GOAL OF THE EXERCISE:
Retype the whole of the data exactly.

Stored data entries:
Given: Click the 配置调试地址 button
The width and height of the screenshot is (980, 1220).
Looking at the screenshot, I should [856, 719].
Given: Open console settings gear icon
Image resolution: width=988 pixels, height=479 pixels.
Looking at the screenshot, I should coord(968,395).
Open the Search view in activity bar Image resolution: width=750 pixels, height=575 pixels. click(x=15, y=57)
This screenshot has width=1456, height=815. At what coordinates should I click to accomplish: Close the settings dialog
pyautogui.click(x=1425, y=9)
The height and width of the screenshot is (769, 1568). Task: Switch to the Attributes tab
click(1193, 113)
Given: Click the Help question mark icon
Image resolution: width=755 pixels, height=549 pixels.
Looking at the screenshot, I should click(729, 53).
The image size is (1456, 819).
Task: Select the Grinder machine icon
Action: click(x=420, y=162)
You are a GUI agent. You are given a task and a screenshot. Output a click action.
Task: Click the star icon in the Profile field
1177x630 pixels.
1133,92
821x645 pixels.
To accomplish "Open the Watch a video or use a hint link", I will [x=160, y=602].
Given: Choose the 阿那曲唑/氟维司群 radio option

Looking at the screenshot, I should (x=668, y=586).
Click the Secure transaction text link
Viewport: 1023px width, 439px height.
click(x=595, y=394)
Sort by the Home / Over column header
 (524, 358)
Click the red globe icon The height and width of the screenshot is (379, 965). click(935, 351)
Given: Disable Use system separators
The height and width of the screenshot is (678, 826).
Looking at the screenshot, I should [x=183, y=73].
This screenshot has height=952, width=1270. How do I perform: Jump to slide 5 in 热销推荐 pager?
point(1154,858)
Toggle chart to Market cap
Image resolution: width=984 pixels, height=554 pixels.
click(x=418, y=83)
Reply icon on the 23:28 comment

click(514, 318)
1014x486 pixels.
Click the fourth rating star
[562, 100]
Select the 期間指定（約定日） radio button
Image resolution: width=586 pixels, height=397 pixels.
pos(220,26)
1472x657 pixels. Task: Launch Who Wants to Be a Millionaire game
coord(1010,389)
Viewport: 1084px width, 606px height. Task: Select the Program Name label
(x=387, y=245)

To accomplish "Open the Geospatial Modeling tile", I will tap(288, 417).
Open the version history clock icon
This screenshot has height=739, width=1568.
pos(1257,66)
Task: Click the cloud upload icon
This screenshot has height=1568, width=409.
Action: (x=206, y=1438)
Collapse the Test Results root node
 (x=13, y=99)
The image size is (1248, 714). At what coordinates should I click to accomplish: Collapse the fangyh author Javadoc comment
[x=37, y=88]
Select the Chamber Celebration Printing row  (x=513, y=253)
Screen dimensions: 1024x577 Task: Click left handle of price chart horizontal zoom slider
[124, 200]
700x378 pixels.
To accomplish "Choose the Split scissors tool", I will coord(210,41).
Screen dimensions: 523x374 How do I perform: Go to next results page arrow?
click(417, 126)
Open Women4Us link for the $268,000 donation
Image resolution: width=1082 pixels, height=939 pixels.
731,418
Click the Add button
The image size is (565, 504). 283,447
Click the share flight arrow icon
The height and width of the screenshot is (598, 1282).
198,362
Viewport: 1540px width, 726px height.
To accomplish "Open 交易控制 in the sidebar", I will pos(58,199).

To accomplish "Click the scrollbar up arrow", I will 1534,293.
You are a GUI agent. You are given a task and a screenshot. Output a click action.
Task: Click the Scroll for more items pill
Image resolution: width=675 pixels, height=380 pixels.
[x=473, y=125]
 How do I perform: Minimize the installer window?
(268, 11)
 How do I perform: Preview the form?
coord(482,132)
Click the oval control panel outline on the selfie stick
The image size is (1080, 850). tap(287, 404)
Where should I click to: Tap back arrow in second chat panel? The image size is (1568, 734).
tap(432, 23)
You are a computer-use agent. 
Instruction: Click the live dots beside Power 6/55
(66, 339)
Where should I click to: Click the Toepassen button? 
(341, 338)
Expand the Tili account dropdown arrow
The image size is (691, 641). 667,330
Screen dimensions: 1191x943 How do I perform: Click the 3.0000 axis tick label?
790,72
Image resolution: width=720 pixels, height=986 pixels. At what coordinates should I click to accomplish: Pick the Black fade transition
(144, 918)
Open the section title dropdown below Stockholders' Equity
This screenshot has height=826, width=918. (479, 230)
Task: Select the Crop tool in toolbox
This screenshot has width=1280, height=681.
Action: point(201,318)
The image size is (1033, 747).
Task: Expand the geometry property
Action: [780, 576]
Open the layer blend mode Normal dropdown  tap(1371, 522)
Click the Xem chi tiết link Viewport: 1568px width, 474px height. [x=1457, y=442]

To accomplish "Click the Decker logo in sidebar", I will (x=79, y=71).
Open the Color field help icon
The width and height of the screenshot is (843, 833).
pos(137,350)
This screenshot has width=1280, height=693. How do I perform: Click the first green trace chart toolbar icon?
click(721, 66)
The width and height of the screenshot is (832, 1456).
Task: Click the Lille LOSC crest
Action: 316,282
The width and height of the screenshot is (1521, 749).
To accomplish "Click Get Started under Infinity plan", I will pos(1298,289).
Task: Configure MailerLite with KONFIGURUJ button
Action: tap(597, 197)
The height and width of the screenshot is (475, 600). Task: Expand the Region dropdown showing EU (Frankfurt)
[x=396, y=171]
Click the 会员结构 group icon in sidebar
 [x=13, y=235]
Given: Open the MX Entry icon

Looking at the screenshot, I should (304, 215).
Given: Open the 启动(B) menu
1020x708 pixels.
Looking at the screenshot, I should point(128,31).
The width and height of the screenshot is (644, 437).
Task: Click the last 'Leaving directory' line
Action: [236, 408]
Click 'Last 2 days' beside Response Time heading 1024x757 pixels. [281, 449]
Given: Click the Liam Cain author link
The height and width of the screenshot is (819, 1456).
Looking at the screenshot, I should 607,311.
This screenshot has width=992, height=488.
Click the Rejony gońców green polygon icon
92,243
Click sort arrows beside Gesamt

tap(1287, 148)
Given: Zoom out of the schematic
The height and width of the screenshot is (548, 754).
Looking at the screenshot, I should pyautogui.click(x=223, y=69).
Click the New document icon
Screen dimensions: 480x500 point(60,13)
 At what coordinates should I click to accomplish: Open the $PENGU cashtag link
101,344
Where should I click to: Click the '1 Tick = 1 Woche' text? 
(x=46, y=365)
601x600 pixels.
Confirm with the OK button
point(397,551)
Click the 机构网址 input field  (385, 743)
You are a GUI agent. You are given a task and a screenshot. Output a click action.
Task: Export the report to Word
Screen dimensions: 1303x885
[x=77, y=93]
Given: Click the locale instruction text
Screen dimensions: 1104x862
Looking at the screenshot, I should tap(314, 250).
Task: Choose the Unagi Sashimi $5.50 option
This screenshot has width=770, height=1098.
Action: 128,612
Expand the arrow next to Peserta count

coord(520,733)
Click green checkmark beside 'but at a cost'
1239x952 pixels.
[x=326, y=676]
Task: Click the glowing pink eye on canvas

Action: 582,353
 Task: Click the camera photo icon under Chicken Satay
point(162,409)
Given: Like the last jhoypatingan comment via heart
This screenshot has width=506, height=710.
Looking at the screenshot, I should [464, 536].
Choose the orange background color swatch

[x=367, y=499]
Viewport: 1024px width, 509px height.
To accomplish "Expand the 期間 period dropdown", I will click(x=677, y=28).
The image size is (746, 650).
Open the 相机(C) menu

TASK RESULT:
Given: Click the 配置调试地址 button
The width and height of the screenshot is (980, 1220).
Looking at the screenshot, I should [856, 719].
Given: Open console settings gear icon
Image resolution: width=988 pixels, height=479 pixels.
Looking at the screenshot, I should coord(968,395).
Open the Search view in activity bar Image resolution: width=750 pixels, height=575 pixels. click(x=15, y=57)
This screenshot has width=1456, height=815. At what coordinates should I click to accomplish: Close the settings dialog
pyautogui.click(x=1425, y=9)
The height and width of the screenshot is (769, 1568). Task: Switch to the Attributes tab
click(1193, 113)
Given: Click the Help question mark icon
Image resolution: width=755 pixels, height=549 pixels.
Looking at the screenshot, I should click(729, 53).
The image size is (1456, 819).
Task: Select the Grinder machine icon
Action: click(x=420, y=162)
You are a GUI agent. You are given a task and a screenshot. Output a click action.
Task: Click the star icon in the Profile field
1177x630 pixels.
1133,92
821x645 pixels.
To accomplish "Open the Watch a video or use a hint link", I will [x=160, y=602].
Given: Choose the 阿那曲唑/氟维司群 radio option

Looking at the screenshot, I should (x=668, y=586).
Click the Secure transaction text link
Viewport: 1023px width, 439px height.
click(x=595, y=394)
Sort by the Home / Over column header
 (524, 358)
Click the red globe icon The height and width of the screenshot is (379, 965). click(935, 351)
Given: Disable Use system separators
The height and width of the screenshot is (678, 826).
Looking at the screenshot, I should [x=183, y=73].
This screenshot has height=952, width=1270. How do I perform: Jump to slide 5 in 热销推荐 pager?
point(1154,858)
Toggle chart to Market cap
Image resolution: width=984 pixels, height=554 pixels.
click(x=418, y=83)
Reply icon on the 23:28 comment

click(514, 318)
1014x486 pixels.
Click the fourth rating star
[562, 100]
Select the 期間指定（約定日） radio button
Image resolution: width=586 pixels, height=397 pixels.
pos(220,26)
1472x657 pixels. Task: Launch Who Wants to Be a Millionaire game
coord(1010,389)
Viewport: 1084px width, 606px height. Task: Select the Program Name label
(x=387, y=245)

To accomplish "Open the Geospatial Modeling tile", I will tap(288, 417).
Open the version history clock icon
This screenshot has height=739, width=1568.
pos(1257,66)
Task: Click the cloud upload icon
This screenshot has height=1568, width=409.
Action: (x=206, y=1438)
Collapse the Test Results root node
 (x=13, y=99)
The image size is (1248, 714). At what coordinates should I click to accomplish: Collapse the fangyh author Javadoc comment
[x=37, y=88]
Select the Chamber Celebration Printing row  (x=513, y=253)
Screen dimensions: 1024x577 Task: Click left handle of price chart horizontal zoom slider
[124, 200]
700x378 pixels.
To accomplish "Choose the Split scissors tool", I will coord(210,41).
Screen dimensions: 523x374 How do I perform: Go to next results page arrow?
click(417, 126)
Open Women4Us link for the $268,000 donation
Image resolution: width=1082 pixels, height=939 pixels.
731,418
Click the Add button
The image size is (565, 504). 283,447
Click the share flight arrow icon
The height and width of the screenshot is (598, 1282).
198,362
Viewport: 1540px width, 726px height.
To accomplish "Open 交易控制 in the sidebar", I will pos(58,199).

To accomplish "Click the scrollbar up arrow", I will 1534,293.
You are a GUI agent. You are given a task and a screenshot. Output a click action.
Task: Click the Scroll for more items pill
Image resolution: width=675 pixels, height=380 pixels.
[x=473, y=125]
 How do I perform: Minimize the installer window?
(268, 11)
 How do I perform: Preview the form?
coord(482,132)
Click the oval control panel outline on the selfie stick
The image size is (1080, 850). tap(287, 404)
Where should I click to: Tap back arrow in second chat panel? The image size is (1568, 734).
tap(432, 23)
You are a computer-use agent. 
Instruction: Click the live dots beside Power 6/55
(66, 339)
Where should I click to: Click the Toepassen button? 
(341, 338)
Expand the Tili account dropdown arrow
The image size is (691, 641). 667,330
Screen dimensions: 1191x943 How do I perform: Click the 3.0000 axis tick label?
790,72
Image resolution: width=720 pixels, height=986 pixels. At what coordinates should I click to accomplish: Pick the Black fade transition
(144, 918)
Open the section title dropdown below Stockholders' Equity
This screenshot has height=826, width=918. (479, 230)
Task: Select the Crop tool in toolbox
This screenshot has width=1280, height=681.
Action: point(201,318)
The image size is (1033, 747).
Task: Expand the geometry property
Action: [780, 576]
Open the layer blend mode Normal dropdown  tap(1371, 522)
Click the Xem chi tiết link Viewport: 1568px width, 474px height. [x=1457, y=442]

To accomplish "Click the Decker logo in sidebar", I will (x=79, y=71).
Open the Color field help icon
The width and height of the screenshot is (843, 833).
pos(137,350)
This screenshot has width=1280, height=693. How do I perform: Click the first green trace chart toolbar icon?
click(721, 66)
The width and height of the screenshot is (832, 1456).
Task: Click the Lille LOSC crest
Action: 316,282
The width and height of the screenshot is (1521, 749).
To accomplish "Click Get Started under Infinity plan", I will pos(1298,289).
Task: Configure MailerLite with KONFIGURUJ button
Action: tap(597, 197)
The height and width of the screenshot is (475, 600). Task: Expand the Region dropdown showing EU (Frankfurt)
[x=396, y=171]
Click the 会员结构 group icon in sidebar
 [x=13, y=235]
Given: Open the MX Entry icon

Looking at the screenshot, I should (304, 215).
Given: Open the 启动(B) menu
1020x708 pixels.
Looking at the screenshot, I should point(128,31).
The width and height of the screenshot is (644, 437).
Task: Click the last 'Leaving directory' line
Action: [236, 408]
Click 'Last 2 days' beside Response Time heading 1024x757 pixels. [281, 449]
Given: Click the Liam Cain author link
The height and width of the screenshot is (819, 1456).
Looking at the screenshot, I should 607,311.
This screenshot has width=992, height=488.
Click the Rejony gońców green polygon icon
92,243
Click sort arrows beside Gesamt

tap(1287, 148)
Given: Zoom out of the schematic
The height and width of the screenshot is (548, 754).
Looking at the screenshot, I should pyautogui.click(x=223, y=69).
Click the New document icon
Screen dimensions: 480x500 point(60,13)
 At what coordinates should I click to accomplish: Open the $PENGU cashtag link
101,344
Where should I click to: Click the '1 Tick = 1 Woche' text? 
(x=46, y=365)
601x600 pixels.
Confirm with the OK button
point(397,551)
Click the 机构网址 input field  (385, 743)
You are a GUI agent. You are given a task and a screenshot. Output a click action.
Task: Export the report to Word
Screen dimensions: 1303x885
[x=77, y=93]
Given: Click the locale instruction text
Screen dimensions: 1104x862
Looking at the screenshot, I should tap(314, 250).
Task: Choose the Unagi Sashimi $5.50 option
This screenshot has width=770, height=1098.
Action: 128,612
Expand the arrow next to Peserta count

coord(520,733)
Click green checkmark beside 'but at a cost'
1239x952 pixels.
[x=326, y=676]
Task: Click the glowing pink eye on canvas

Action: 582,353
 Task: Click the camera photo icon under Chicken Satay
point(162,409)
Given: Like the last jhoypatingan comment via heart
This screenshot has width=506, height=710.
Looking at the screenshot, I should [464, 536].
Choose the orange background color swatch

[x=367, y=499]
Viewport: 1024px width, 509px height.
To accomplish "Expand the 期間 period dropdown", I will click(x=677, y=28).
The image size is (746, 650).
Open the 相机(C) menu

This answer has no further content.